English Statistician Frank Anscombe designed four short datasets with de aim of demonstrating the importance of visualising data and the dangers of reliance on simple summary statistics.
His original paper Graphs in Statistical Analysis can be retrieved from JSTOR website.
Sir Francis Anscombe
As with all classic data sets, the quartet is included in the R datasets package.
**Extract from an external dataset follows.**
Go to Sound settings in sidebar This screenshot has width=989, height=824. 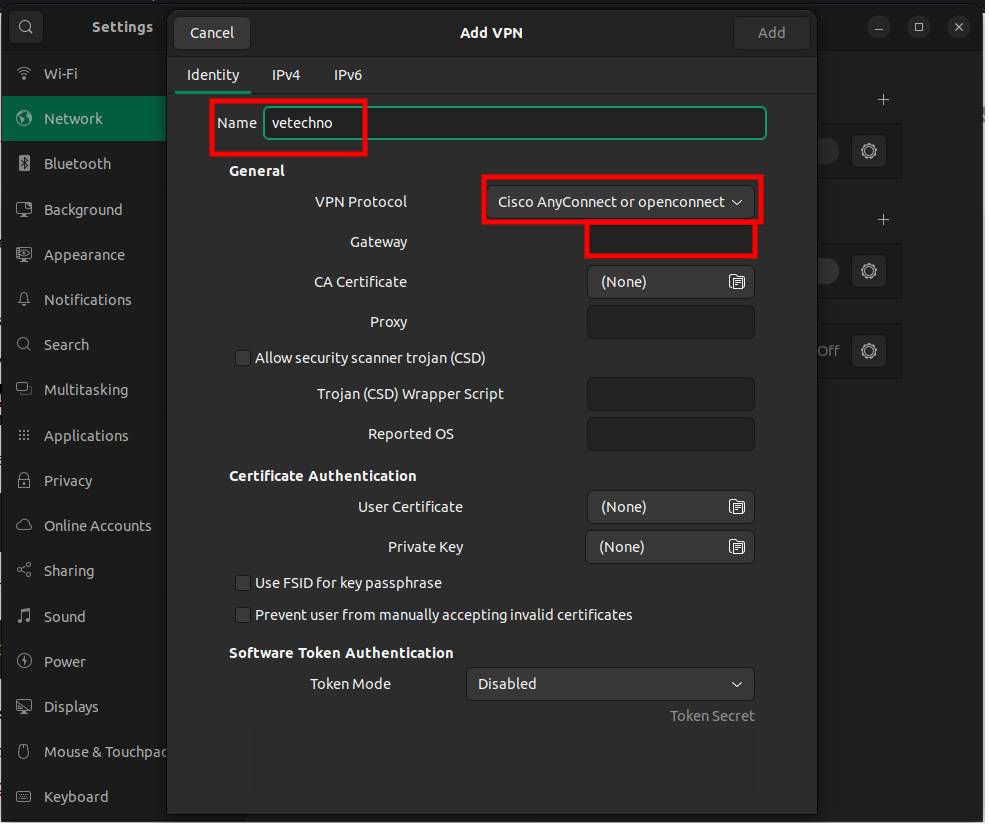pos(64,617)
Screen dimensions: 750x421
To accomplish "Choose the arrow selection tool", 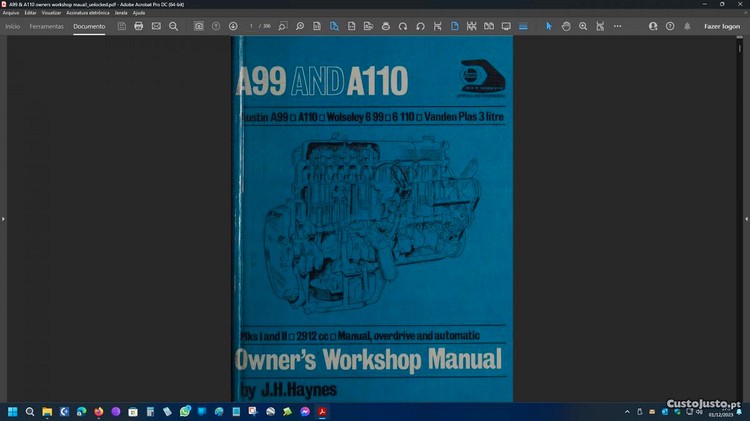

First, load required libraries and data, and visualize them:
data(anscombe)
anscombe
## x1 x2 x3 x4 y1 y2 y3 y4
## 1 10 10 10 8 8.04 9.14 7.46 6.58
## 2 8 8 8 8 6.95 8.14 6.77 5.76
## 3 13 13 13 8 7.58 8.74 12.74 7.71
## 4 9 9 9 8 8.81 8.77 7.11 8.84
## 5 11 11 11 8 8.33 9.26 7.81 8.47
## 6 14 14 14 8 9.96 8.10 8.84 7.04
## 7 6 6 6 8 7.24 6.13 6.08 5.25
## 8 4 4 4 19 4.26 3.10 5.39 12.50
## 9 12 12 12 8 10.84 9.13 8.15 5.56
## 10 7 7 7 8 4.82 7.26 6.42 7.91
## 11 5 5 5 8 5.68 4.74 5.73 6.89
attach(anscombe)
Much better presentation of the Quartet by means of
gridExtra package:
The summary of the four data sets show the similarities between such data sets in terms of the mean, which expression is shown below:
\[\LARGE A={\frac {1}{n}}\sum _{i=1}^{n}a_{i}={\frac {a_{1}+a_{2}+\cdots +a_{n}}{n}} \]
summary(anscombe)
## x1 x2 x3 x4
## Min. : 4.0 Min. : 4.0 Min. : 4.0 Min. : 8
## 1st Qu.: 6.5 1st Qu.: 6.5 1st Qu.: 6.5 1st Qu.: 8
## Median : 9.0 Median : 9.0 Median : 9.0 Median : 8
## Mean : 9.0 Mean : 9.0 Mean : 9.0 Mean : 9
## 3rd Qu.:11.5 3rd Qu.:11.5 3rd Qu.:11.5 3rd Qu.: 8
## Max. :14.0 Max. :14.0 Max. :14.0 Max. :19
## y1 y2 y3
## Min. : 4.260 Min. :3.100 Min. : 5.39
## 1st Qu.: 6.315 1st Qu.:6.695 1st Qu.: 6.25
## Median : 7.580 Median :8.140 Median : 7.11
## Mean : 7.501 Mean :7.501 Mean : 7.50
## 3rd Qu.: 8.570 3rd Qu.:8.950 3rd Qu.: 7.98
## Max. :10.840 Max. :9.260 Max. :12.74
## y4
## Min. : 5.250
## 1st Qu.: 6.170
## Median : 7.040
## Mean : 7.501
## 3rd Qu.: 8.190
## Max. :12.500
It is also easy to see the similarities in terms of the variance, correlation coefficient and linear regression:
# correlation
sapply(1:4, function(x) cor(anscombe[, x], anscombe[, x+4]))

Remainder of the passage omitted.